About 3 decades ago, there was a time when the business world pursued the automation of software engineering work. It was believed that computers could be used to automate the development of very software that would run computers. CASE – computer aided software engineering – was invested into, attempted in multiple ways. Millions of hours were invested into making it a reality. Those in the industry know where that went
We are back to it again… we just call it fancier name now – ‘No Code’ software. I firmly believe that software engineering must be simplified. Software is pervasive today. There is hardly an area of human life that software does not touch. It’s absolutely imperative that it become a whole lot easier to manage the engineering and subsequent maintenance of software.
Software is basically code. Code that tells computing resources what to do. So there is no such thing as ‘no-code’. Yes, we may aspire for the day that humans wont write the code or wont be writing as much code as in the past. However the more pervasive and extensively software is used, the lesser the chance that no-code will be a reality. Less code on the other hand is a better aspiration.

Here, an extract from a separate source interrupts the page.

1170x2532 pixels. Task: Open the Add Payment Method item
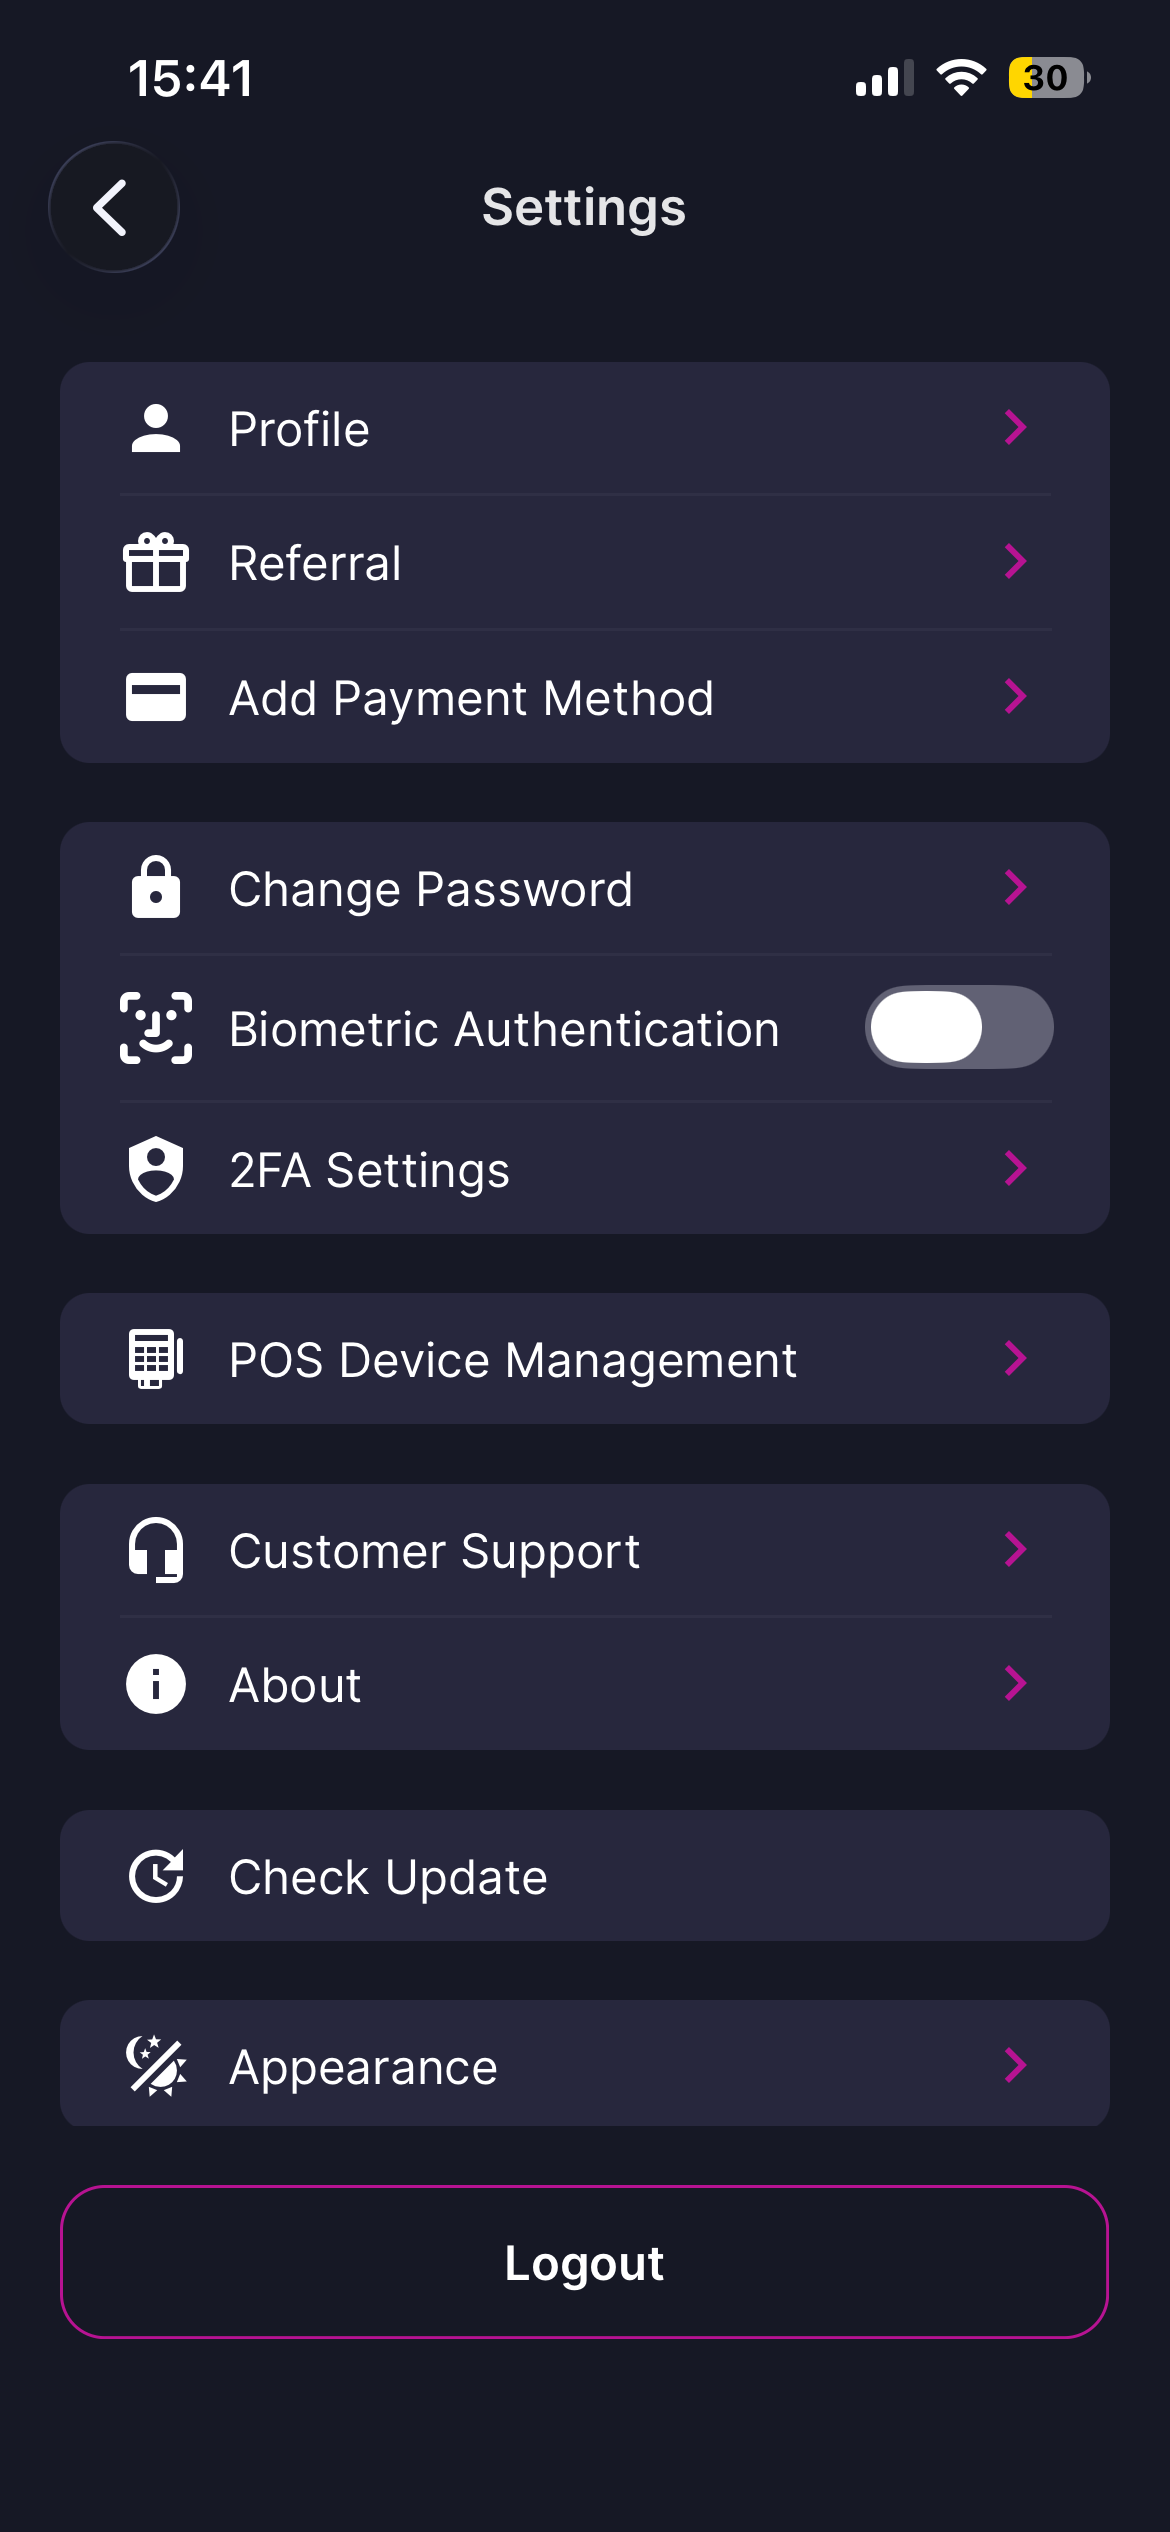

The software industry has struggled to even realize the benefits of software re-use yet. A simple assessment of a small sample of firms using software or building software will indicate that there are engineering teams still writing their own exception handlers, notification mechanisms. There is constant push needed even today to uphold the principles of object orientation and procedural programming. A significant majority of the software engineering still occurs by accident. The situations where engineering tools, stack components, patterns are chosen through thinking and deliberation are far and few. There is a lack of discipline and respect for software lifecycle models and associated artifacts. When reuse at the most basic levels is missing within teams, let alone within groups or organizations seeking rationalization of the practices at an industry level is perhaps asking for too much.

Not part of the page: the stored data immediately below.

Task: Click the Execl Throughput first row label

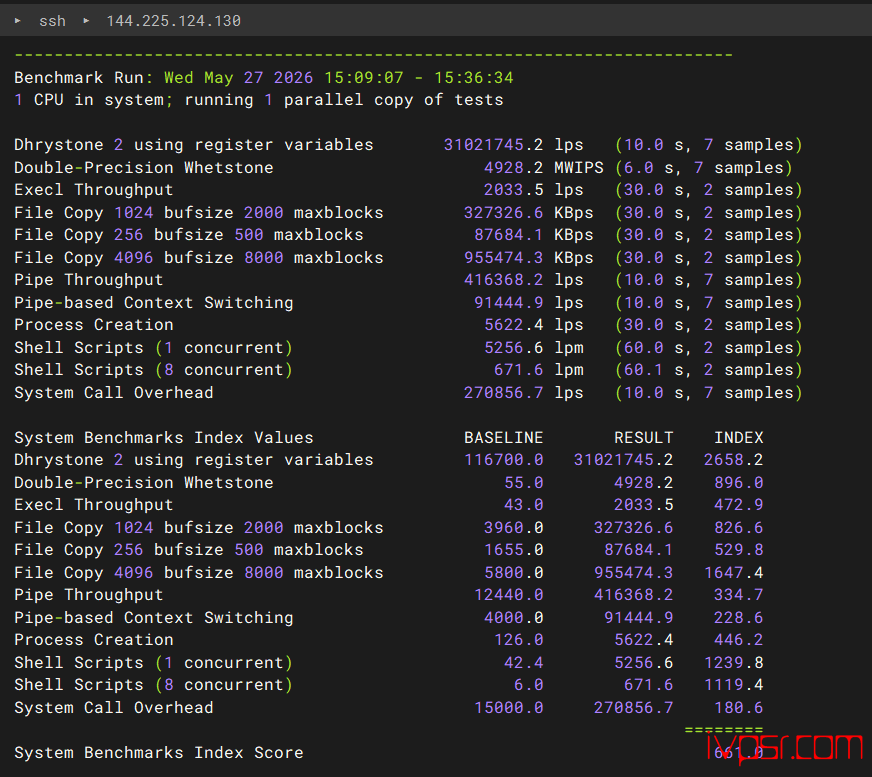Action: [x=93, y=190]
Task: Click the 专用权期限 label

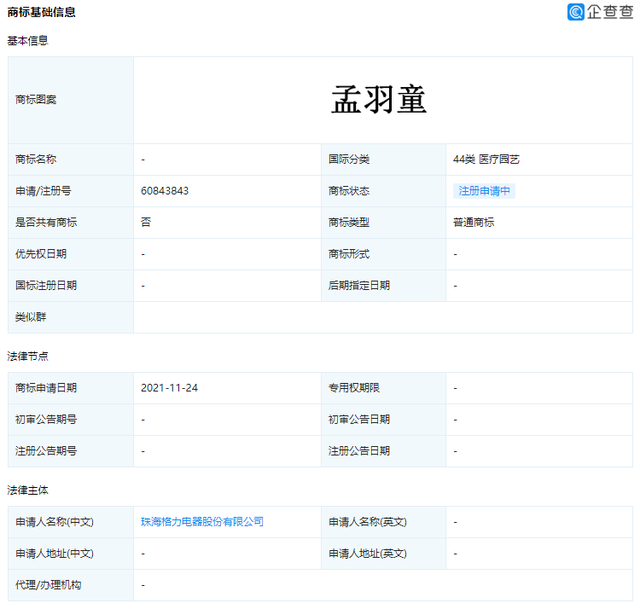Action: coord(352,388)
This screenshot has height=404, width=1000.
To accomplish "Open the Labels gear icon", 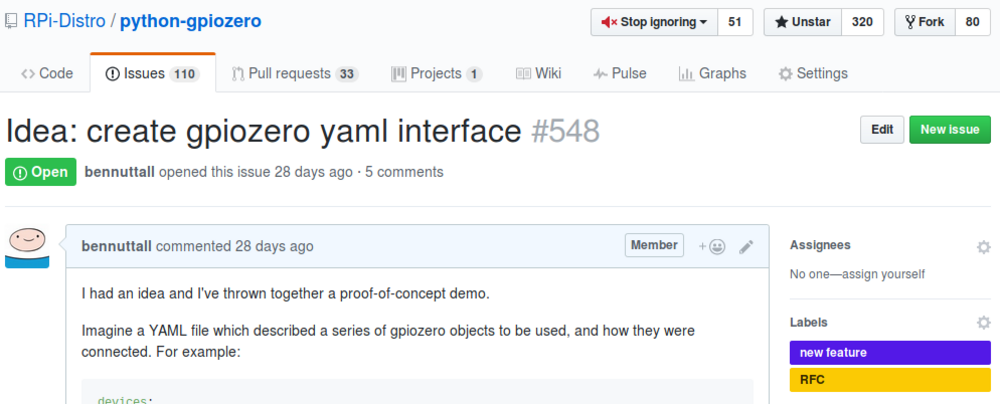I will [x=983, y=323].
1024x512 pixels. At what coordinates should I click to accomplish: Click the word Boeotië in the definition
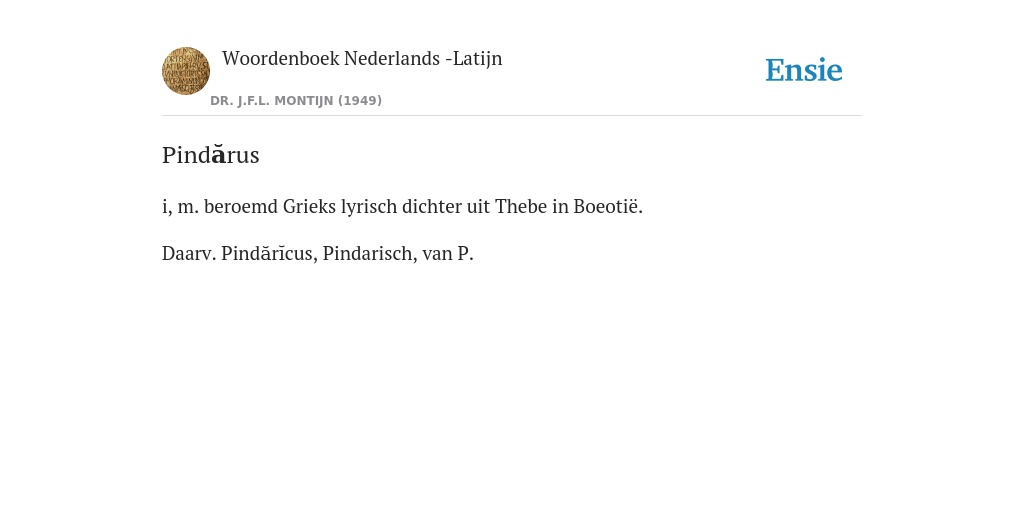[608, 206]
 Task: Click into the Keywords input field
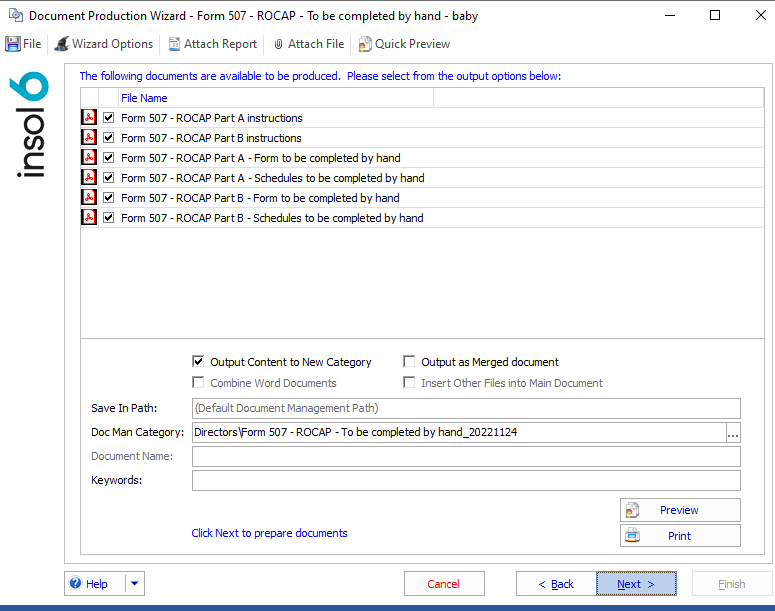[x=465, y=481]
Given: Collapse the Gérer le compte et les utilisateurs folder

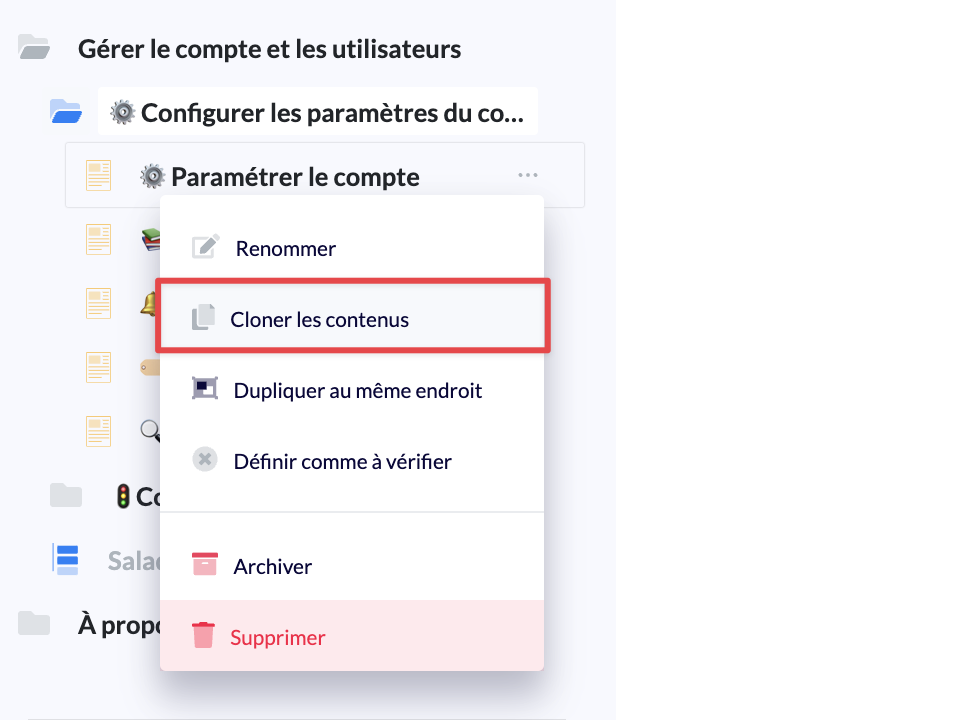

It is also surprising that this perhaps is the only industry where there is a drive to commodify a specialized engineering skillset (albeit that not too many in the industry may represent an engineering approach to software creation) into ‘nothingness’, and undermine the critical value of the engineering lifecycle. In no other industry has this happened in the past. No one ever says that we allow the car buyer to manufacture her/his own car or allow a smartphone user to build their own smartphone or allow the local community to build their bridge or lay their own electrical lines or sewers. It is mind-bogging that this notion lets allow users to build their own software. It’s one thing to increase user participation in the development of systems that serve them. Thats what ‘agile’ as a process is meant to do. The reality – agile has done little or nothing to help with it. The more the industry has spoken of agile, the fewer the outcomes that have resulted. In fact, it’s found that the higher the use of an agile mindset’ the lesser the discipline in building ‘production strength’ software. Another reality – users really have not enough time to dedicate themselves into the daily stand-ups and frequent exchange of software developed. They have full-time jobs.

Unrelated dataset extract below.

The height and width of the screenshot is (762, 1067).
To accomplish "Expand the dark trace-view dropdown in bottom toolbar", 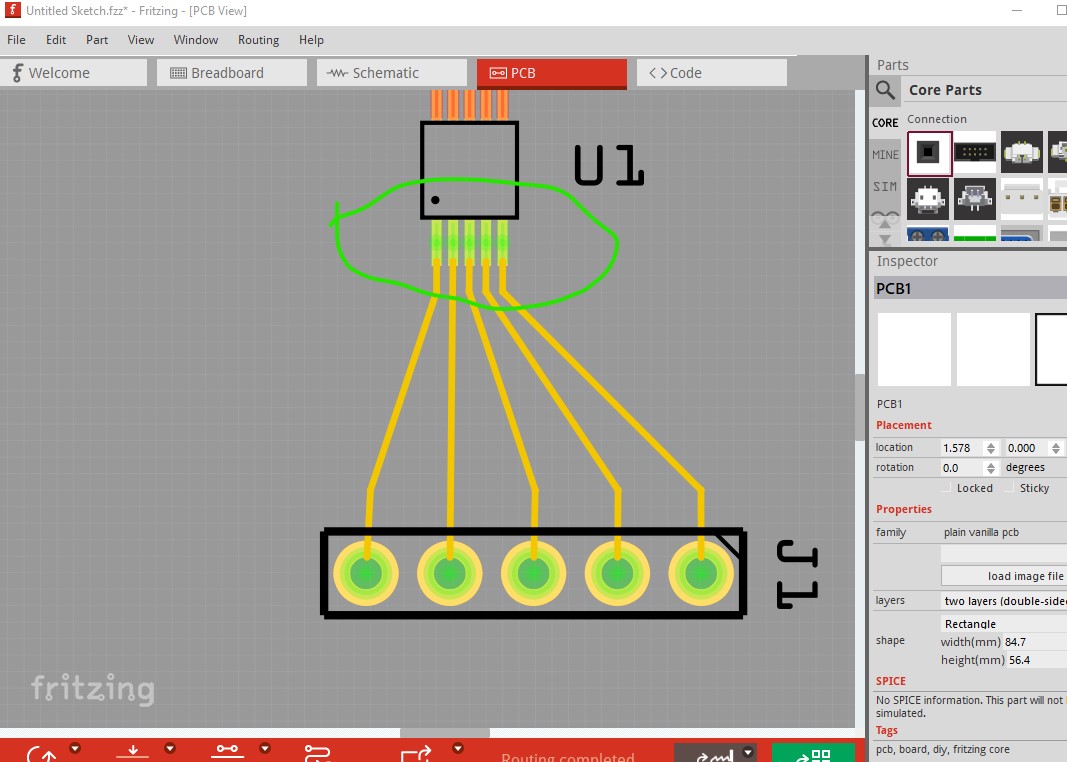I will [749, 752].
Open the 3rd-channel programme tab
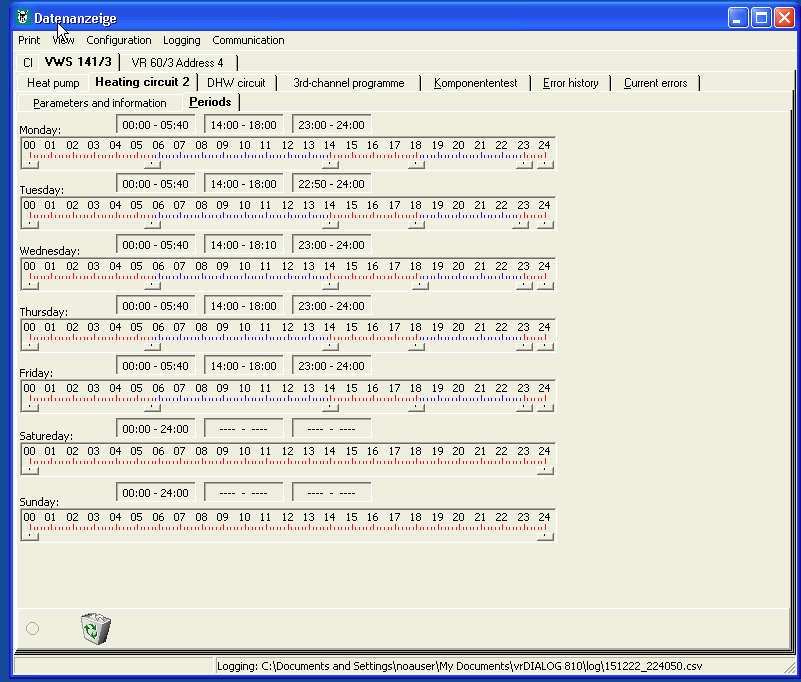The width and height of the screenshot is (801, 682). tap(348, 83)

Users are having difficulty using software that has been developed. Some may attribute that to the fact that ‘elite professionals’ sitting in the backroom called technology dev or IT do not understand what the users are asking for or how they will use it. Indeed it may be somewhat attributable to that. But the answer to that problem is not to say that we push the entire onus of engineering systems to the users. As it is the supposed ease of acquiring so called ‘cloud based capabilities’ brought about an era where business users were buying systems, applications, components at their will because software vendors were now knocking on their door instead of approach technology departments. The sale may been easier. However what that led to was a whole bunch isolated software systems that were islands in themselves. No external software vendor understands an organization’s entire software portfolio and can find methods to seamlessly integrate their new introduction into the existing ecosystem. They have to rely on internal software teams or departments for that help. Some can call it an elite group that holds the keys to the ecosystem, but what is new about that. Doesn’t finance hold the keys to the books of the company?, Doesn’t marketing do the same for lead generation?, doesn’t operations do the same. Nowhere does anyone ever speak about pushing those responsibilities out to the hands of users.
In summarizing, this comes down the distinction between giving the users the ability to plug their appliance into a wall socket versus letting them build their generation station. Looked at another way, we aren’t even sure how many users (i am sure there are some) want to build their own systems and sustain them.
Building and managing ‘production strength’ systems or the infrastructure beneath them is no small task. It is very inspiring to speak about no-code software and I am not saying that someday this wont be reality. However, it’s important to remain realistic about whats possible today given precedence and current context.